Copy the material below line by line, keeping every line as it stands, and leave the pictures out of your copy.

■ **Data to use**:
▼▼▼
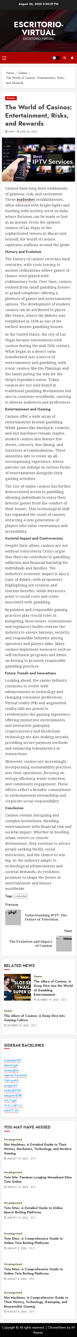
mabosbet (20, 896)
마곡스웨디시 (13, 1105)
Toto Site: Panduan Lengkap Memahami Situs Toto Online (38, 1179)
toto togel (10, 1100)
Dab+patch (11, 1080)
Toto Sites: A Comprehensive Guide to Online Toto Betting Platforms (33, 1240)
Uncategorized (13, 1139)
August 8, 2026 (17, 1248)
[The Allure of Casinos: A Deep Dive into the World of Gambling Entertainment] (17, 987)
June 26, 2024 (28, 131)
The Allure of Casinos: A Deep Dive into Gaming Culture (34, 1018)
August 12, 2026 (17, 1187)
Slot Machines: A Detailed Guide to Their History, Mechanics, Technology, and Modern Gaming (37, 1149)
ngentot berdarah (15, 1075)
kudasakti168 (12, 1060)
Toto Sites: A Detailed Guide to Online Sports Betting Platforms (33, 1210)
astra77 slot (11, 1110)
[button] (4, 58)
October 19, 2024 (48, 1000)
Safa (11, 131)
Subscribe (72, 58)
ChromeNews (57, 1327)
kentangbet (11, 1070)
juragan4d (10, 1085)
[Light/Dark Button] (56, 58)
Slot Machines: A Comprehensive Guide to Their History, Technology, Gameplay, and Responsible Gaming (36, 1302)
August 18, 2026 (17, 1158)
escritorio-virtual (38, 28)
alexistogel (11, 1065)
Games (11, 98)
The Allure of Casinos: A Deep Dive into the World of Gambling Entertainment (53, 988)
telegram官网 (13, 1095)
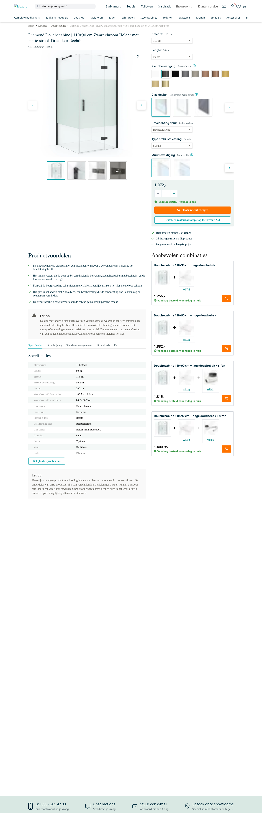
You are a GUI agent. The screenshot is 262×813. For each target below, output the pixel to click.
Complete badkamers (27, 17)
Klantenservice (208, 6)
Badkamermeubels (56, 17)
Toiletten (147, 6)
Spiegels (216, 17)
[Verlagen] (158, 193)
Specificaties (35, 345)
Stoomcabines (148, 17)
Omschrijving (54, 345)
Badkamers (113, 6)
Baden (112, 17)
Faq (116, 345)
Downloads (103, 345)
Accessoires (233, 17)
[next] (141, 105)
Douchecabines (58, 25)
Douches (79, 17)
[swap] (137, 56)
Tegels (131, 6)
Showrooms (184, 6)
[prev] (32, 105)
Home (31, 25)
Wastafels (185, 17)
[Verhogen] (174, 193)
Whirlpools (128, 17)
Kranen (200, 17)
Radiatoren (96, 17)
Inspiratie (164, 6)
▲▲▲
■ **Answer**:
mabosbet (20, 896)
마곡스웨디시 (13, 1105)
Toto Site: Panduan Lengkap Memahami Situs Toto Online (38, 1179)
toto togel (10, 1100)
Dab+patch (11, 1080)
Toto Sites: A Comprehensive Guide to Online Toto Betting Platforms (33, 1240)
Uncategorized (13, 1139)
August 8, 2026 (17, 1248)
[The Allure of Casinos: A Deep Dive into the World of Gambling Entertainment] (17, 987)
June 26, 2024 (28, 131)
The Allure of Casinos: A Deep Dive into Gaming Culture (34, 1018)
August 12, 2026 (17, 1187)
Slot Machines: A Detailed Guide to Their History, Mechanics, Technology, and Modern Gaming (37, 1149)
ngentot berdarah (15, 1075)
kudasakti168 (12, 1060)
Toto Sites: A Detailed Guide to Online Sports Betting Platforms (33, 1210)
astra77 slot (11, 1110)
[button] (4, 58)
October 19, 2024 (48, 1000)
Safa (11, 131)
Subscribe (72, 58)
ChromeNews (57, 1327)
kentangbet (11, 1070)
juragan4d (10, 1085)
[Light/Dark Button] (56, 58)
Slot Machines: A Comprehensive Guide to Their History, Technology, Gameplay, and Responsible Gaming (36, 1302)
August 18, 2026 (17, 1158)
escritorio-virtual (38, 28)
alexistogel (11, 1065)
Games (11, 98)
The Allure of Casinos: A Deep Dive into the World of Gambling Entertainment (53, 988)
telegram官网 (13, 1095)
You are a GUI agent. The screenshot is 262×813. For each target below, output the pixel to click.
Complete badkamers (27, 17)
Klantenservice (208, 6)
Badkamermeubels (56, 17)
Toiletten (147, 6)
Spiegels (216, 17)
[Verlagen] (158, 193)
Specificaties (35, 345)
Stoomcabines (148, 17)
Omschrijving (54, 345)
Badkamers (113, 6)
Baden (112, 17)
Faq (116, 345)
Downloads (103, 345)
Accessoires (233, 17)
[next] (141, 105)
Douchecabines (58, 25)
Douches (79, 17)
[swap] (137, 56)
Tegels (131, 6)
Showrooms (184, 6)
[prev] (32, 105)
Home (31, 25)
Wastafels (185, 17)
[Verhogen] (174, 193)
Whirlpools (128, 17)
Kranen (200, 17)
Radiatoren (96, 17)
Inspiratie (164, 6)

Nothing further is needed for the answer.